A magnificent farewell: Stornoway, at Womad Festival, reviewed

13 August 2022

9:00 AM

13 August 2022

9:00 AM

Stornoway

Womad Festival, Malmesbury

Simply Red

Hatfield Park, and touring until 28 August

The greatest pleasure of writing about pop music – even more than the free tickets and records, nice as they are – is seeing some tiny, as yet unnoticed act and being dazzled by them, then taking every chance you can to wang on about them until other people start to feel the same. Music writers tend not to have many opportunities to do something good – alas, Nick Kent did not expose the thalidomide scandal; it wasn’t Greil Marcus and Lester Bangs who got to the bottom of Watergate – but it’s truly gratifying when a band you have championed rises from the toilet circuit, even if they never make it to the stadiums.

I first saw Stornoway, a folk-pop group from Oxford, bottom of the bill in a pub basement in 2009. Gosh, they were terrific – songs that oozed melody, unusual and unselfconscious lyrics, and plenty of shy charm – and I thoroughly abused my position editing the Guardian’s Friday arts section to mention them in the paper as often as I could. I got hold of a CD of their demos and played it in the car so much that the whole family fell in love with them.

Stornoway didn’t get to the stadiums, but they did get signed to the revered indie label 4AD. They released a debut album that went silver, followed it with three more, and filled theatre-sized venues. Then, in 2017, they split, peacefully and with goodwill. So it was a surprise to see them on the bill for Womad, the annual shindig for all things world music. It turned out to be a one-off – well, a two-off; there was a warm-up show as well. They were opening a tent stage on the festival’s last day, traditionally the least forgiving slot – a hungover audience, in greenhouse conditions, who’ve had to drag themselves from their tents.


You’d have thought this was a headline show: Stornoway were magnificent, and clearly bowled over by the response. They deserved it. The songs have not been diminished by time or familiarity. ‘Fuel Up’, a sombre reflection on ageing delivered from the perspective of a young adult, was gorgeous melodically, but also, as one fellow music writer noted to me the other day, had a lyric so good you might never repeat it in your career: ‘Curled up in the back of the car/ Nine years old you don’t know where you are/ And your head’s on the window, your eyes are just closed/ There’s a voice in the front and a hush on the road.’ Anyone who doesn’t feel a rush back to childhood from those words was never a child. Or they travelled by private jet.
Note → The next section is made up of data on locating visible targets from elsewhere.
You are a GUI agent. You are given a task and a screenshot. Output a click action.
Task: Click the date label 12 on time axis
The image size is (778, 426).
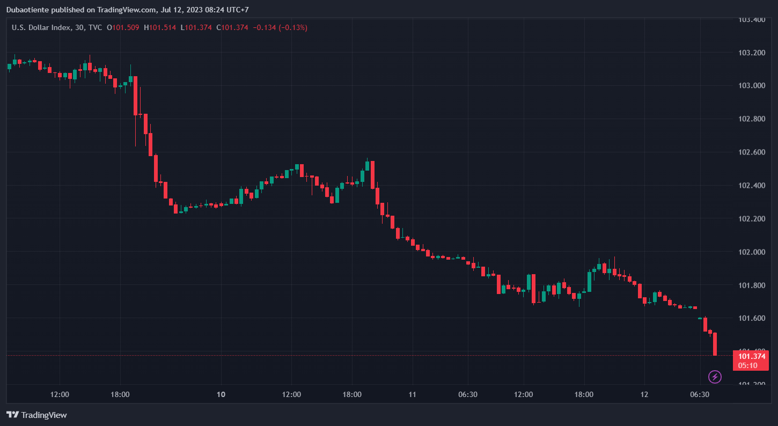click(644, 394)
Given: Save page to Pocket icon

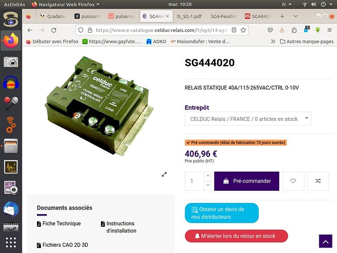Looking at the screenshot, I should [270, 30].
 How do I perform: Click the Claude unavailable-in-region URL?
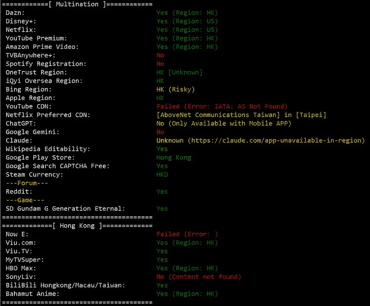click(x=276, y=140)
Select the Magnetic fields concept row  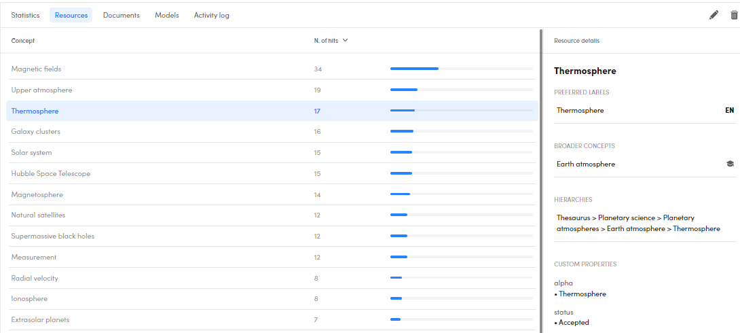pos(37,69)
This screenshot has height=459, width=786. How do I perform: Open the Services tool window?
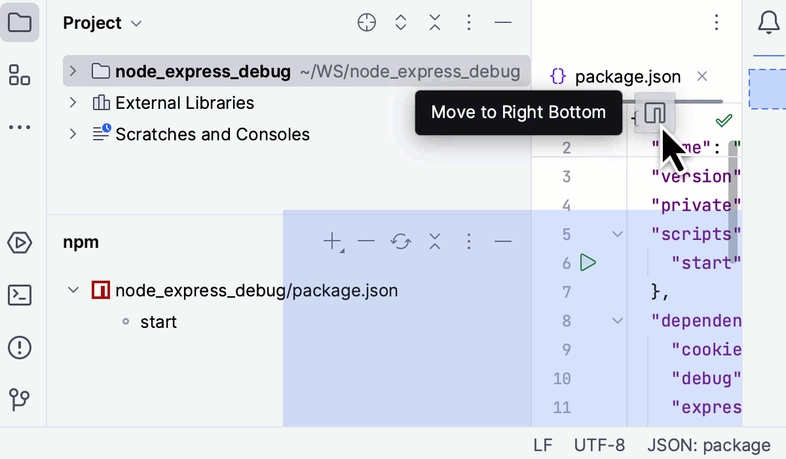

The arrangements and melodies were perfect, complemented by wonderful harmonies that located the unlikely midpoint between the Beach Boys and the Watersons. It was highlight after highlight – ‘Get Low’, ‘Farewell Applachia’, a concluding ‘Zorbing’ that saw the crowd yelling for an encore, until the stage manager came out and said they couldn’t mess up the schedule. If this was their last ever show, what a way to go. My wife and I emerged from the tent with eyes blurred by tears.

Simply Red’s outdoor show in the grounds of Hatfield House in Hertfordshire was less emotionally complicated. It’s so easy to dismiss Mick Hucknall as another purveyor of sleek saloon-car pop, but he’s far more than that. This was a set of perfectly crafted songs, played by a band drilled fit to troop the colour. At 62, Hucknall’s voice is so well preserved it’s a miracle, and it felt lovely to be in a crowd who really didn’t care about coolness or the next big thing, and just wanted to dance and drink and feel young.

Still, Hucknall made his points. His group isn’t called Simply Red because of the colour of his hair, and despite this looking like a crowd who might have a lot of time for Liz Truss, he slipped in his socialism – ‘Come To My Aid’ came early in the set, as did ‘Your Mirror’. ‘Money’s Too Tight (To Mention)’, the Valentine Brothers cover that was his breakthrough hit in 1985, closed the set, and seemed more relevant than at any time since then.

I don’t think anyone noticed, to be honest, and I’m not sure Hucknall minded. Interviewing him in these pages a few years back, I called him ‘Britain’s greatest underappreciated pop star’. I think that’s true, critically, but everyone at Hatfield Park appreciated him. We left as the park had all but emptied, a group of women ahead of us clutching on to each other to stay vertical. ‘Iiiiiiiiiiiiii … wanna fall from the stars,’ they caterwauled, joyfully and tunelessly, ‘straight into your arms.’